● Set tasks
1 - Which input does the resolvers source code give as the Q channel for the monitor acquisition resolver?
2 - Reproduce word for word everything in the resolvers source code from "results_q = zi_helpers.get_value(uhfqa, node_q)" down to "UHFQA Result nodes.".
3 - Summarize the resolvers source code in two sentences.

● Text provided

□ □ □

Source code for quantify_scheduler.backends.zhinst.resolvers

# Repository: https://gitlab.com/quantify-os/quantify-scheduler
# Licensed according to the LICENCE file on the main branch

from __future__ import annotations

from typing import TYPE_CHECKING

from quantify_scheduler.backends.zhinst import helpers as zi_helpers

if TYPE_CHECKING:
    import numpy as np
    from zhinst import qcodes




def monitor_acquisition_resolver(uhfqa: qcodes.UHFQA, monitor_nodes: tuple[str, str]) -> np.ndarray:
    """
    Returns complex value of UHFQA Monitor nodes.

    This acquisition resolver corresponds to measuring a time trace of the input on the
    I channel (input 1) and Q channel (input 2).

    Parameters
    ----------
    uhfqa
    monitor_nodes

    """
    (node_i, node_q) = monitor_nodes
    results_i = zi_helpers.get_value(uhfqa, node_i)
    results_q = zi_helpers.get_value(uhfqa, node_q)
    return results_i + 1j * results_q





def result_acquisition_resolver(uhfqa: qcodes.UHFQA, result_nodes: tuple[str, str]) -> np.ndarray:
    """
    Returns complex value of UHFQA Result nodes.

    Note that it needs two nodes to return a complex valued result.
    For optimal weights one can ignore the imaginary part.

    Parameters
    ----------
    uhfqa
    result_nodes

    """
    vals_node0 = zi_helpers.get_value(uhfqa, result_nodes[0])
    vals_node1 = zi_helpers.get_value(uhfqa, result_nodes[1])

    # the ZI API keeps the contributions of both weight functions separate
    # here we combine them so they correspond to the I and Q components.
    vals_i = vals_node0.real + vals_node0.imag
    vals_q = vals_node1.real + vals_node1.imag

    results = vals_i + 1j * vals_q

    return results

□ □ □

● Material provided
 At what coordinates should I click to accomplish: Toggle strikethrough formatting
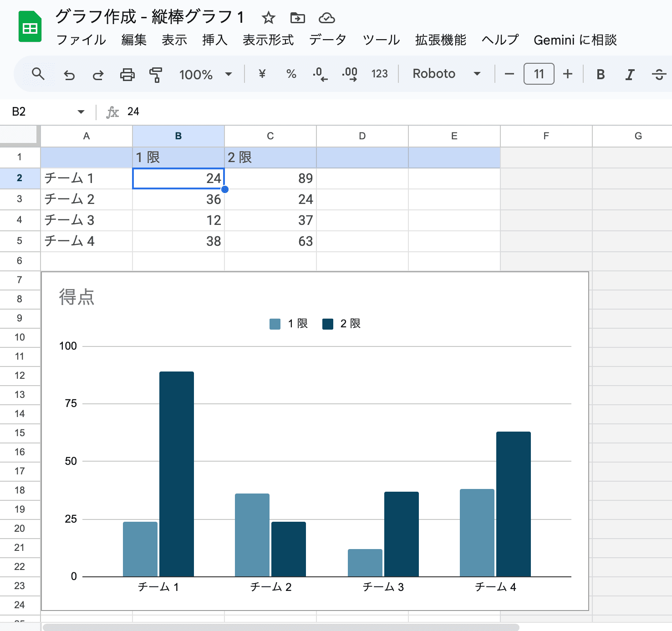tap(658, 74)

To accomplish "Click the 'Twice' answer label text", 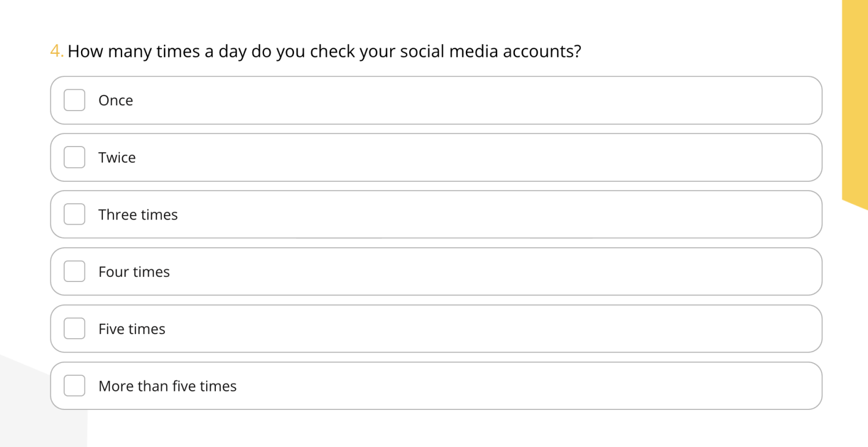I will pos(117,157).
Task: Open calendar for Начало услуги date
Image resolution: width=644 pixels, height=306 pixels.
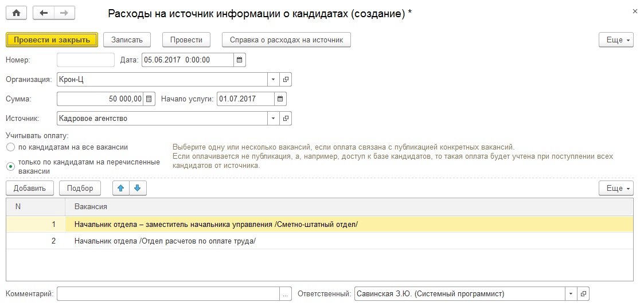Action: click(x=280, y=99)
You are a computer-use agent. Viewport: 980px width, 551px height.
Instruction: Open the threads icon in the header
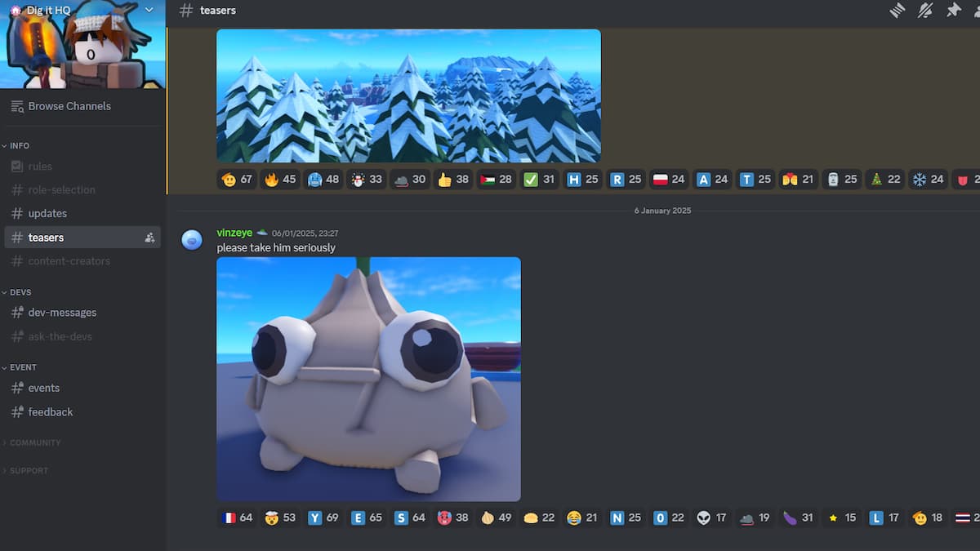pos(898,10)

□ □ □

● Answers for the tasks
1 - Input 2.

2 -
results_q = zi_helpers.get_value(uhfqa, node_q)
    return results_i + 1j * results_q





def result_acquisition_resolver(uhfqa: qcodes.UHFQA, result_nodes: tuple[str, str]) -> np.ndarray:
    """
    Returns complex value of UHFQA Result nodes.

3 - The module defines a monitor acquisition resolver that returns the complex value of UHFQA Monitor nodes, which corresponds to measuring a time trace of the input on the I channel (input 1) and Q channel (input 2). It also defines a result acquisition resolver that returns the complex value of UHFQA Result nodes, which needs two nodes and combines the separately kept contributions of both weight functions into I and Q components.